Goal of the exercise: Once the line containing "Toggle rotation snap angle icon" is found in the entries below, reproduce it and every line after it, stopping at and including the line containing "1508x812 pixels."; reproduce nothing else, and keep each line exact.
===== Information given
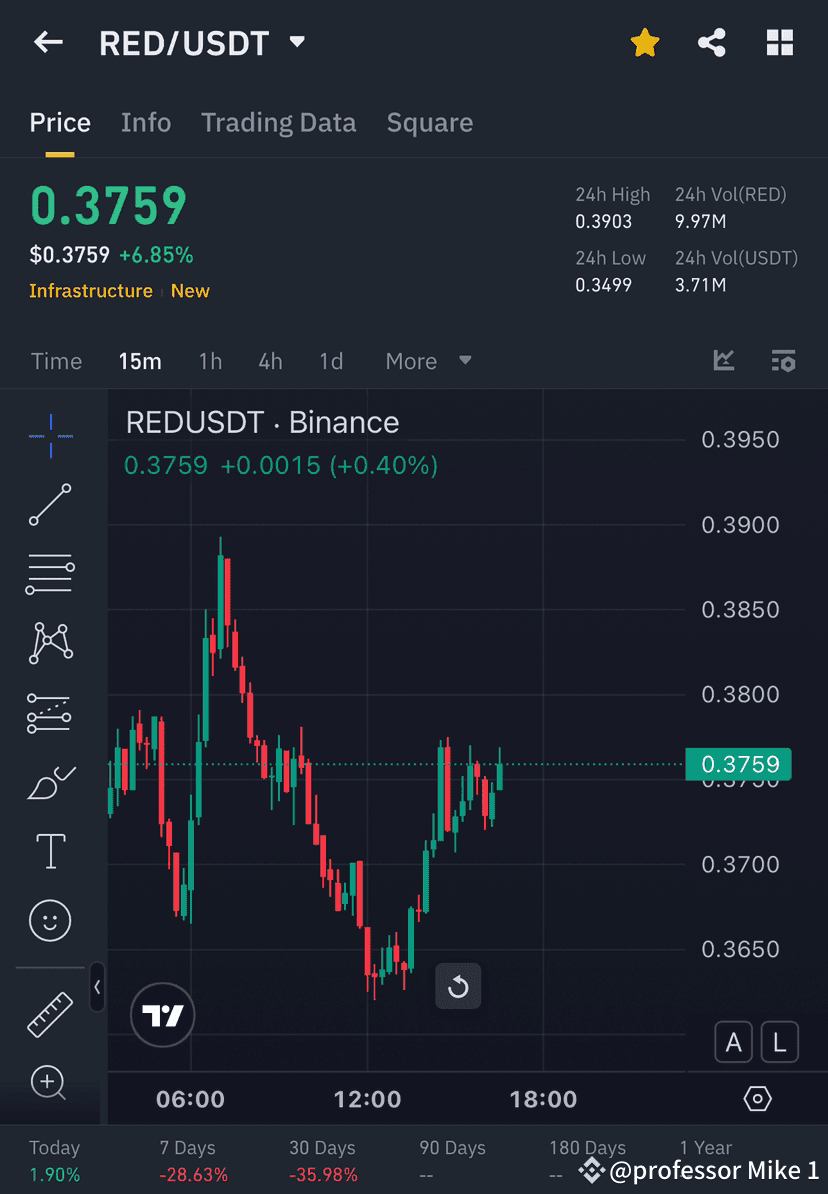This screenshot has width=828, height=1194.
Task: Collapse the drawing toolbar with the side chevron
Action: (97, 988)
==========
===== Information given
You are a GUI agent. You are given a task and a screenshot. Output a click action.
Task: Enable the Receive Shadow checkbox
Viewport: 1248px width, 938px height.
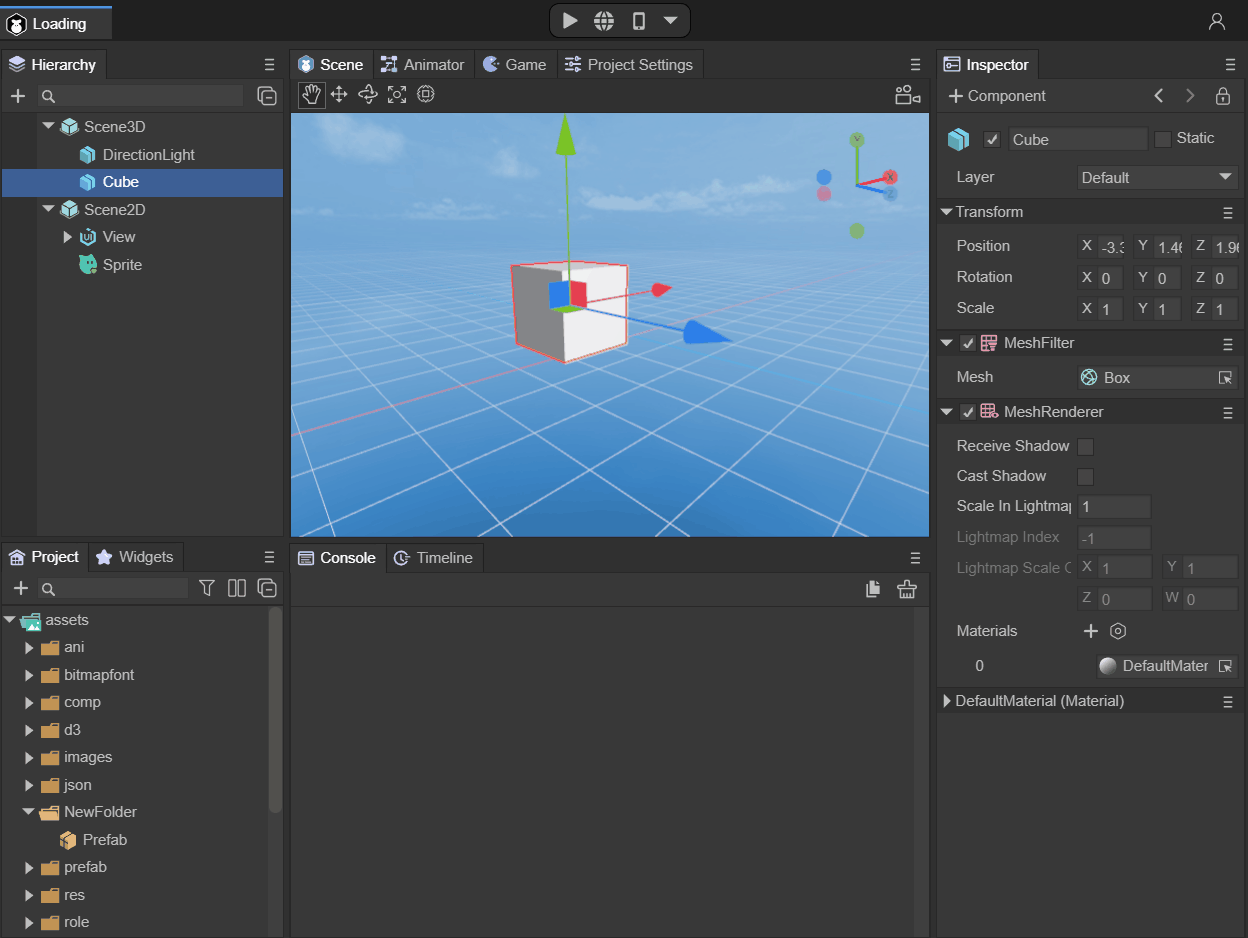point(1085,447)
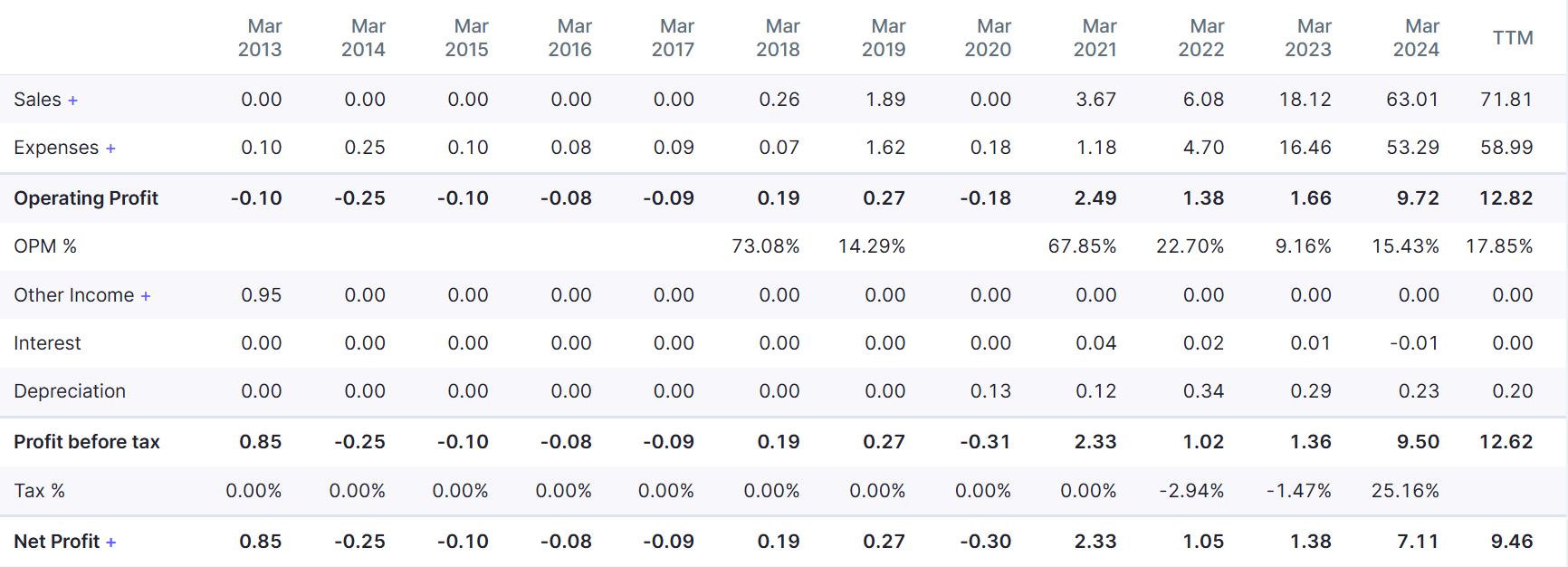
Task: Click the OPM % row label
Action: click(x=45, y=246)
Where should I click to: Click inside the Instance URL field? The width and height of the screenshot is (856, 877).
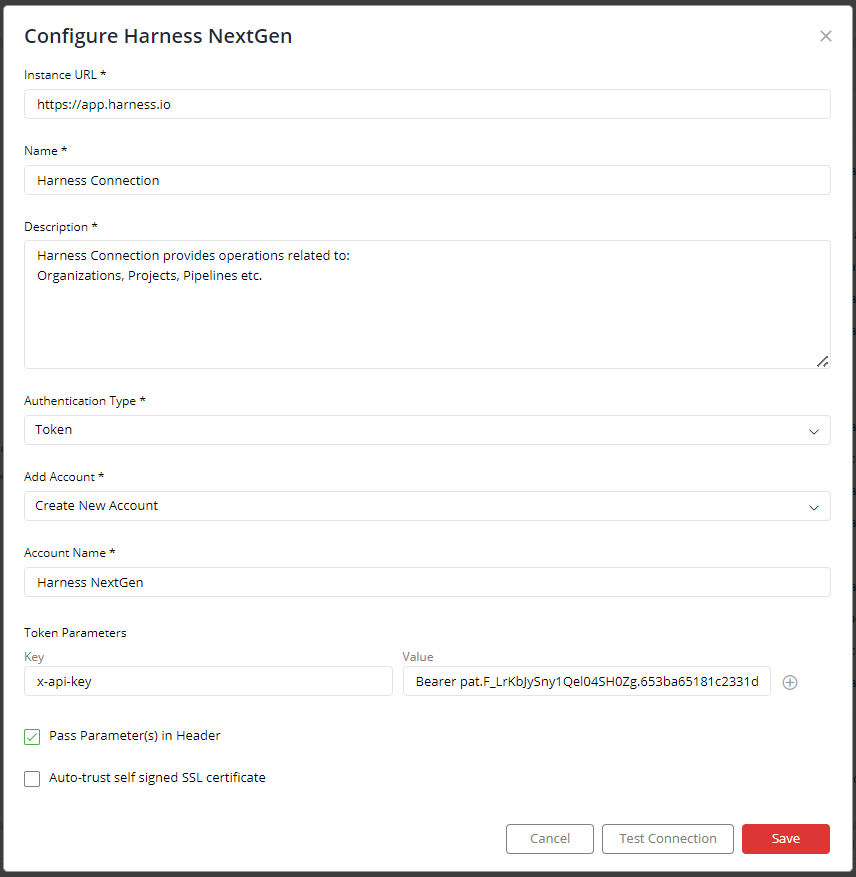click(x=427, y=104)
==========
===== Information given
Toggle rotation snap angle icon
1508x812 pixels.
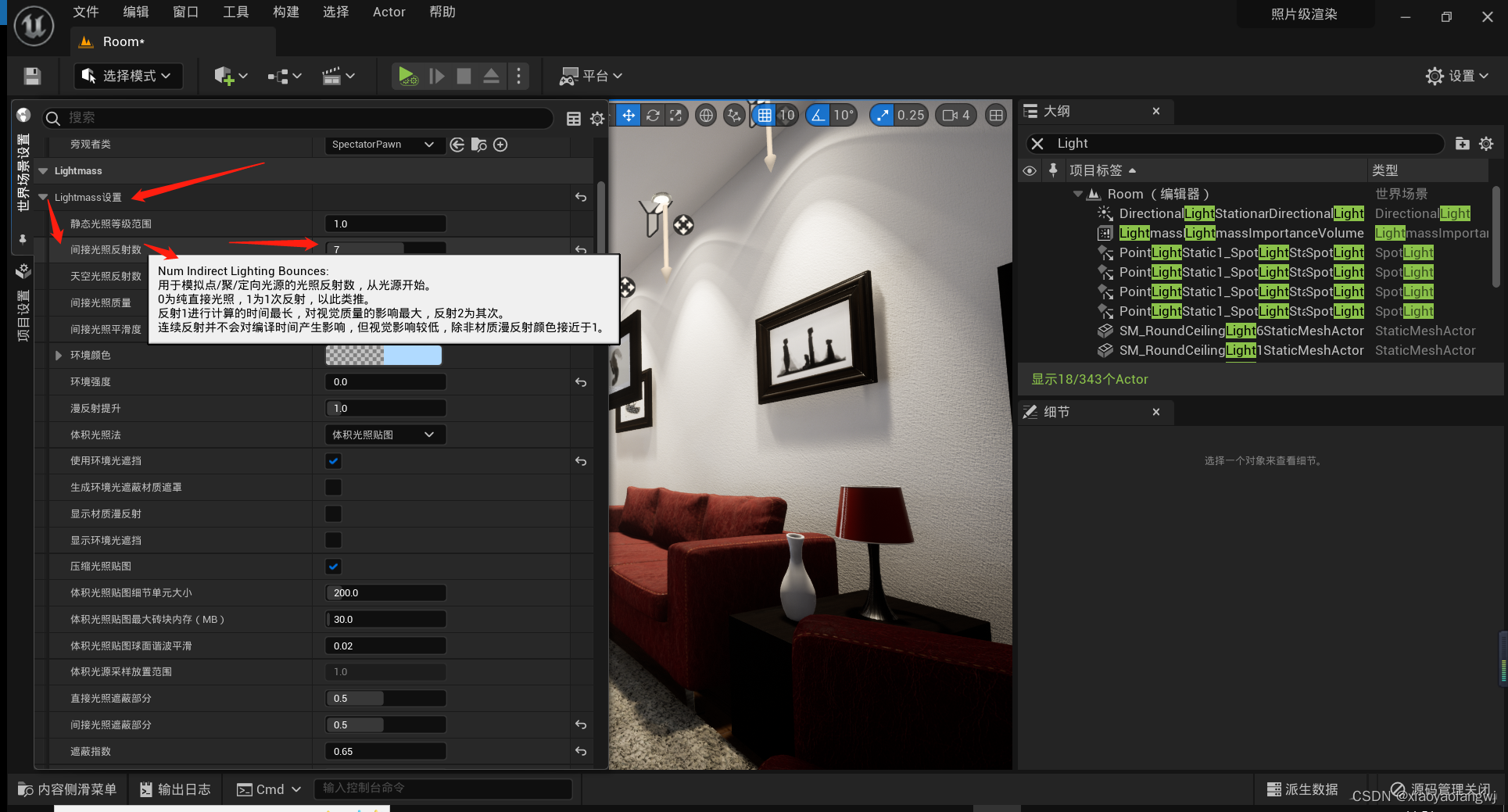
==========
Answer for the task:
Toggle rotation snap angle icon
1508x812 pixels.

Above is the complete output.